§ TASKS TO COMPLETE
a: Rewrite the court excerpt on the preliminary objection from "Mr. Kanyonge submitted" to "separation of power.", replacing "devolved government" with "county government".
b: In two sentences, what does the court excerpt on the preliminary objection say?
c: Continue the court excerpt on the preliminary objection from where it stops.

Mr. Kanyoge Learned Counsel for the petitioners apposed the objection on the ground that it failed  to meet the threshold of MUKISA BISCUIT MANUFACTURING CO. LTD – V- WEST END DISTRIBUTORS LTD [1969] EA 696.  In that case preliminary objection was stated to consist of the following:

`` so  far as I am aware, a preliminary objection consist of a point of law which has been pleaded, or which arises by clear implication out of pleadings, and which if argued as preliminary point may dispose of the suit.”

In the judgment of Sir Charles Newbold in the same case he stated:

`` The first matter relates to the increasing practice of raising points, which should be argued in the normal manner, quite improperly by way of preliminary Objection.  A preliminary Objection is in the nature of what used to be demurrer. It raises a pure point of law which is argued on the assumption that all the facts pleased by the other side are correct. It cannot be raised if any fact had to be ascertained or if what is sought is the exercise of judicial discretion. The improper raising of points by way of preliminary Objection does nothing but unnecessarily increase costs and, on occasion, confuse the issue.  The improper practice should stop.”

Mr. Kanyonge submitted that the matters raised in the petition were constitutional in nature. He referred to Article 174 of the Constitutional and submitted that the object of the devolved government called for democratic and accountable exercise of power.  That the constitution of Kenya had enhanced checks  and separation of power.

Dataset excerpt
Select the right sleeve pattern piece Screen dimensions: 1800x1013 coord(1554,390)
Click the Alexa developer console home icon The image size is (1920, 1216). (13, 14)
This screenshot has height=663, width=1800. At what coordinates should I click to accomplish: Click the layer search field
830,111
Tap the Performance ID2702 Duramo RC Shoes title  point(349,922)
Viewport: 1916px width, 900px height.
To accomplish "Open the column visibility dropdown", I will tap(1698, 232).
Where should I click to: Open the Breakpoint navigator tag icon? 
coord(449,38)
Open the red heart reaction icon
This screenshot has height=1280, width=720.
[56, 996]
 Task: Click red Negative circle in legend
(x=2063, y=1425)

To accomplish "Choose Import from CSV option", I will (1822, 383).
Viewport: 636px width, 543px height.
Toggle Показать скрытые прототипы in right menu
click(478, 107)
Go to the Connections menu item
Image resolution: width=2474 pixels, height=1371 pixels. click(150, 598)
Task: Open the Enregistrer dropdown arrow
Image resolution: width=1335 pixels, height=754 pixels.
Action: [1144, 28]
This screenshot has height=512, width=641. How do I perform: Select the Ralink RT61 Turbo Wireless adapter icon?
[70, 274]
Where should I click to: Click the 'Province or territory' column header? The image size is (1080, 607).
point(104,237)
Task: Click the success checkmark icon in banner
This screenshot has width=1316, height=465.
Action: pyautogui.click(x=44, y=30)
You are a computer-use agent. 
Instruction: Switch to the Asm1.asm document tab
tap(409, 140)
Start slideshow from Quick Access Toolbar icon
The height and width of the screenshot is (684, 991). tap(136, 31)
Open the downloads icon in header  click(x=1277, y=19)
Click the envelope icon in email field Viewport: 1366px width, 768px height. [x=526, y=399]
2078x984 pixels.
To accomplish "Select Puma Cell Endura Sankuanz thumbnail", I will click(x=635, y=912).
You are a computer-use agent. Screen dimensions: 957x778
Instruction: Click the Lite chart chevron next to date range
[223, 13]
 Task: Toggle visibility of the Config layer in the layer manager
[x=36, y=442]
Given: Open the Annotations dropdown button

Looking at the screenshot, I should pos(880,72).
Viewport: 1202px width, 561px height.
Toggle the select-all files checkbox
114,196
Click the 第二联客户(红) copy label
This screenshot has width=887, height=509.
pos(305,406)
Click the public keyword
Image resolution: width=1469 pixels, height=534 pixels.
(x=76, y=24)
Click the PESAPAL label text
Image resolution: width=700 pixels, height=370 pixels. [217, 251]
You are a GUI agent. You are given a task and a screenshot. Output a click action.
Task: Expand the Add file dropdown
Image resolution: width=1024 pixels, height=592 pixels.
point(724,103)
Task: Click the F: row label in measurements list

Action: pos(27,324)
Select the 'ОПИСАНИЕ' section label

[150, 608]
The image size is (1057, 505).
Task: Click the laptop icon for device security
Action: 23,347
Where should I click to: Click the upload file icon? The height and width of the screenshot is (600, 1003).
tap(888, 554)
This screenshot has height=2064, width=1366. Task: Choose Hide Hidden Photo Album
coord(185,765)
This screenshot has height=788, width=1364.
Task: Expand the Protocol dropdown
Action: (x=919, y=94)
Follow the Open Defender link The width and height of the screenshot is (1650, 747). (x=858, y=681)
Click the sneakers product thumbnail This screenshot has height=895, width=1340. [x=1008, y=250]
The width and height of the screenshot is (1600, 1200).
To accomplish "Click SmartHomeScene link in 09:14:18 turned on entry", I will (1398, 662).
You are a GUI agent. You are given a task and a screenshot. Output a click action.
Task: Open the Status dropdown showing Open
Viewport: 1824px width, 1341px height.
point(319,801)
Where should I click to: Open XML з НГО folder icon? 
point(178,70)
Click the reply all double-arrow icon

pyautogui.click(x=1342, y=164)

§ SOLVED TASKS
a:
Mr. Kanyonge submitted that the matters raised in the petition were constitutional in nature. He referred to Article 174 of the Constitutional and submitted that the object of the county government called for democratic and accountable exercise of power.  That the constitution of Kenya had enhanced checks  and separation of power.

b: Counsel for the petitioners challenged the objection for failing to meet the threshold set in Mukisa Biscuit Manufacturing Co. Ltd v West End Distributors Ltd [1969] EA 696, where a preliminary objection was described as a pure point of law that may dispose of the suit and cannot be raised if any fact has to be ascertained or judicial discretion is sought. Counsel also submitted that the petition raised constitutional matters, citing Article 174 on the object of devolved government calling for democratic and accountable exercise of power.

c:
In his submissions Learned Counsel Mr. Kanyonge referred to Article 227. He submitted that considering the provisions of that Article the acts of the respondents in relation to the project were constitutionally and legally indefensible.

Further  that he 1st respondet had failed to ensure that there was public participation in the project before the contract was signed which contravened Article 35.

Further the issues of short comings of the contract raised by the advocate J M Mwangi and by the auditor general failed to be addressed before the contract was entered into.  That the governor signed the contract instead of the mandated officer that is the accounting officer of the county government. And that the contract was signed before it was tabled before the county’s National Assembly.

ANALYSIS AND DETERMINATION

I have considered the submissions for and against the objection raised. My consideration of this matter brought to my attention the new Act relating to matters of Procurement.  There is now a Public Procurement and Asset Disposal Act No. 33 of 2015 which commenced on 7th January, 2016.  It is however clear to me that  the objection raised by the 1st and 3rd respondent was based on The  Public Procurement and Disposal Act which commenced on 1st January, 2007 that is Cap 412 C.

Under Cap 412 C and particularly Section 93, an aggrieved party to any procurement was required to seek review before the Review Board set up under that Act.  It is only after the Review Board has delivered itself of grievance that a party so desiring could seek judicial Review of that decision before the High Court.  Such Judicial Review ought to have been filed within 14 days of the Review board’s decisions.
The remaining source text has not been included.